# Your task
With the records in front of you, set every one of them down exactly.

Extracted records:

+ + +

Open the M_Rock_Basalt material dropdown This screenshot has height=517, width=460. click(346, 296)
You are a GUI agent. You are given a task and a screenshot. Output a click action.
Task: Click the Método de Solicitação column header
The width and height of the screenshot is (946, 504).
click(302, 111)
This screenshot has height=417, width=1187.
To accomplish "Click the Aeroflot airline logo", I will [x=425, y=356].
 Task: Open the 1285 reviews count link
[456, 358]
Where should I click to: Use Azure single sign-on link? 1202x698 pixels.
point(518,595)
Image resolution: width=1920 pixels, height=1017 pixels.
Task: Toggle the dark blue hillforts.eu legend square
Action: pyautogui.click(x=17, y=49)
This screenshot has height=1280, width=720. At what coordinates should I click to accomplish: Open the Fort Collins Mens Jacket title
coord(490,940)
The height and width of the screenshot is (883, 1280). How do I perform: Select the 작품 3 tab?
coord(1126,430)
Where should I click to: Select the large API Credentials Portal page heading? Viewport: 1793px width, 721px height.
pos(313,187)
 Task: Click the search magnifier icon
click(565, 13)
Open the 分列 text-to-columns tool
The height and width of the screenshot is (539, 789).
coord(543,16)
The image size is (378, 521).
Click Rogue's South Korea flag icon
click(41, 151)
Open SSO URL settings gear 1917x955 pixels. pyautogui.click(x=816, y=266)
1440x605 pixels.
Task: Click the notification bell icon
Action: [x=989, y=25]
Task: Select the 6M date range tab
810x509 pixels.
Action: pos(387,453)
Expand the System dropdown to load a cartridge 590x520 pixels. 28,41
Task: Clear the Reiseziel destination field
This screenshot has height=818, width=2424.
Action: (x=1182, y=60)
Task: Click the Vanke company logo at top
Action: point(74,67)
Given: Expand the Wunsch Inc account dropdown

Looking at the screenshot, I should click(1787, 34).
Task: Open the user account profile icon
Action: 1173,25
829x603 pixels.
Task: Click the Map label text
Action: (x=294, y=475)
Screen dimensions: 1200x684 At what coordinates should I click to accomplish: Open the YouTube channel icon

+ + +

# Written reply
Open the M_Rock_Basalt material dropdown This screenshot has height=517, width=460. click(346, 296)
You are a GUI agent. You are given a task and a screenshot. Output a click action.
Task: Click the Método de Solicitação column header
The width and height of the screenshot is (946, 504).
click(302, 111)
This screenshot has height=417, width=1187.
To accomplish "Click the Aeroflot airline logo", I will [x=425, y=356].
 Task: Open the 1285 reviews count link
[456, 358]
Where should I click to: Use Azure single sign-on link? 1202x698 pixels.
point(518,595)
Image resolution: width=1920 pixels, height=1017 pixels.
Task: Toggle the dark blue hillforts.eu legend square
Action: pyautogui.click(x=17, y=49)
This screenshot has height=1280, width=720. At what coordinates should I click to accomplish: Open the Fort Collins Mens Jacket title
coord(490,940)
The height and width of the screenshot is (883, 1280). How do I perform: Select the 작품 3 tab?
coord(1126,430)
Where should I click to: Select the large API Credentials Portal page heading? Viewport: 1793px width, 721px height.
pos(313,187)
 Task: Click the search magnifier icon
click(565, 13)
Open the 分列 text-to-columns tool
The height and width of the screenshot is (539, 789).
coord(543,16)
The image size is (378, 521).
Click Rogue's South Korea flag icon
click(41, 151)
Open SSO URL settings gear 1917x955 pixels. pyautogui.click(x=816, y=266)
1440x605 pixels.
Task: Click the notification bell icon
Action: [x=989, y=25]
Task: Select the 6M date range tab
810x509 pixels.
Action: pos(387,453)
Expand the System dropdown to load a cartridge 590x520 pixels. 28,41
Task: Clear the Reiseziel destination field
This screenshot has height=818, width=2424.
Action: (x=1182, y=60)
Task: Click the Vanke company logo at top
Action: point(74,67)
Given: Expand the Wunsch Inc account dropdown

Looking at the screenshot, I should click(1787, 34).
Task: Open the user account profile icon
Action: 1173,25
829x603 pixels.
Task: Click the Map label text
Action: (x=294, y=475)
Screen dimensions: 1200x684 At what coordinates should I click to accomplish: Open the YouTube channel icon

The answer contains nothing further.